(Input):
● ● ●

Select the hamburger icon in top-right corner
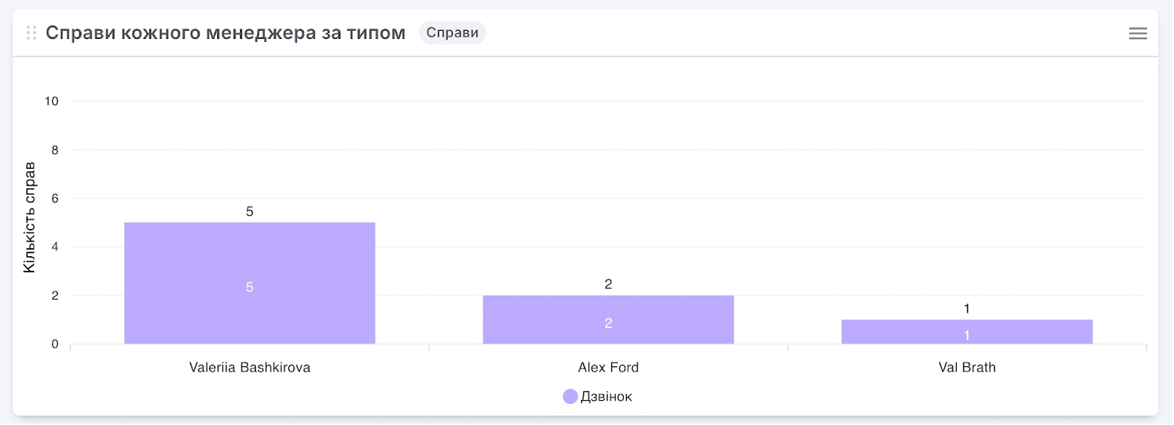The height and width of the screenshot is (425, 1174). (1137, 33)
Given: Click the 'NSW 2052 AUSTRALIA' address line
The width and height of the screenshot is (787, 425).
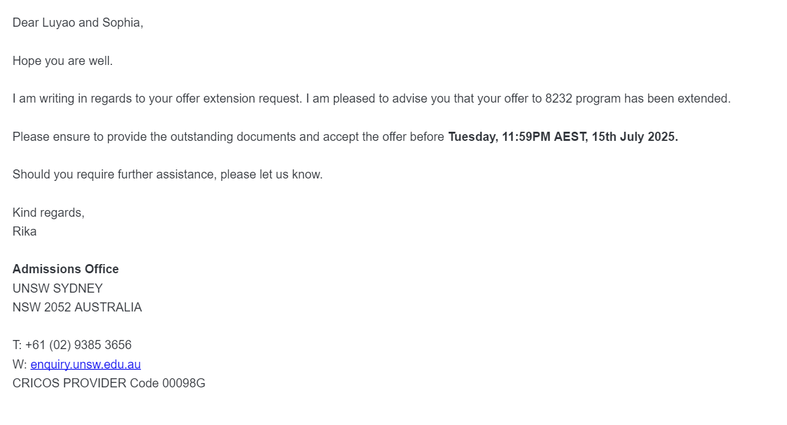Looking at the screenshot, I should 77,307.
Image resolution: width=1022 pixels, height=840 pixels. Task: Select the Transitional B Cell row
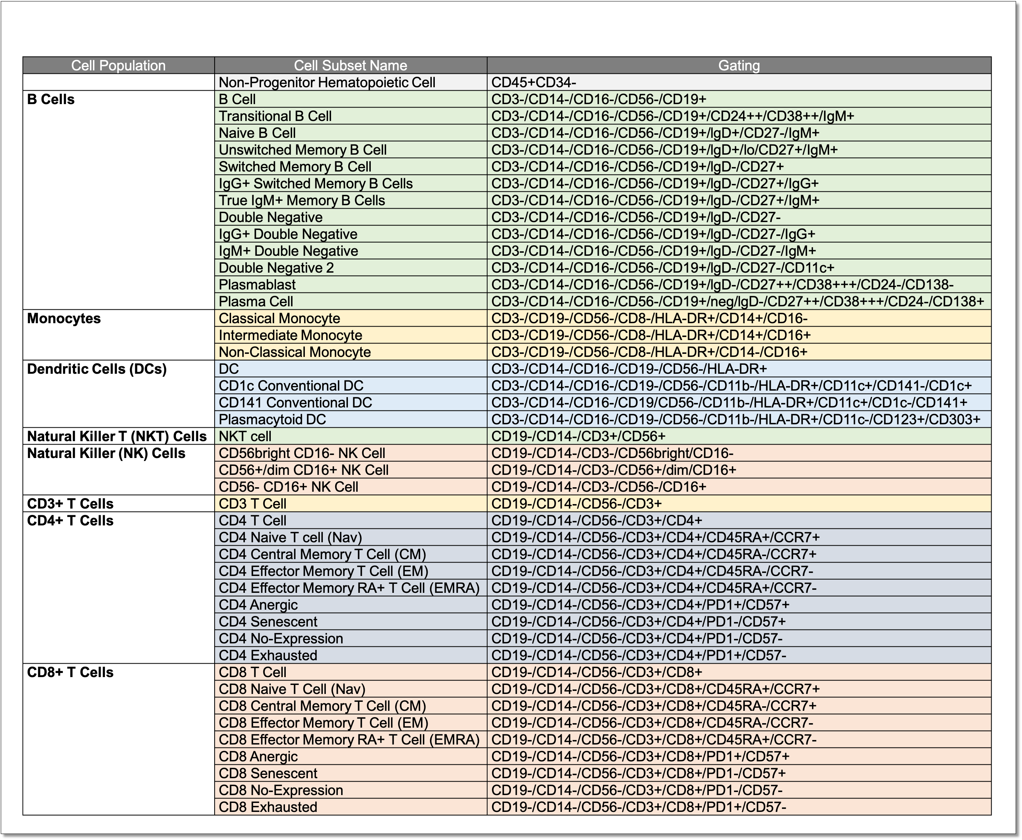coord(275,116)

● ● ●

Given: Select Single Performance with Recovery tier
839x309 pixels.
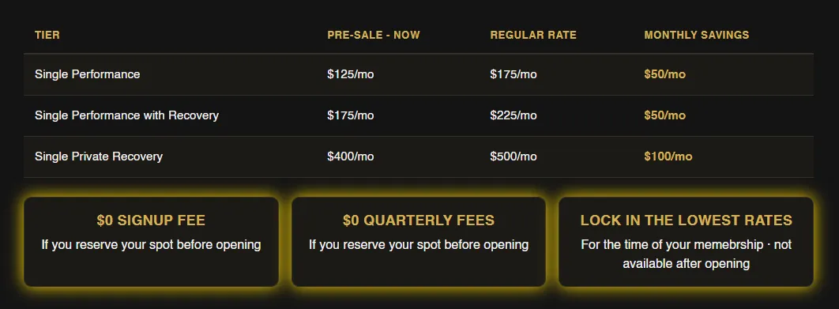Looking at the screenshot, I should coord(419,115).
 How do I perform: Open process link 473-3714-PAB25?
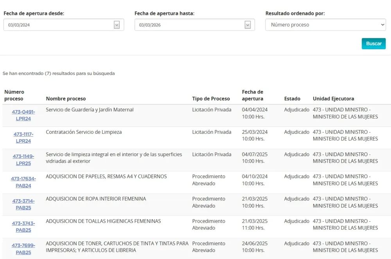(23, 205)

● ● ●

(Direction): Copy the stretch of the records from the line containing "Image resolution: width=1022" through the line containing "coord(275,116)", exactly as it appears, and omit the pictures.

(Response):
Image resolution: width=1022 pixels, height=840 pixels. Task: Select the Transitional B Cell row
coord(275,116)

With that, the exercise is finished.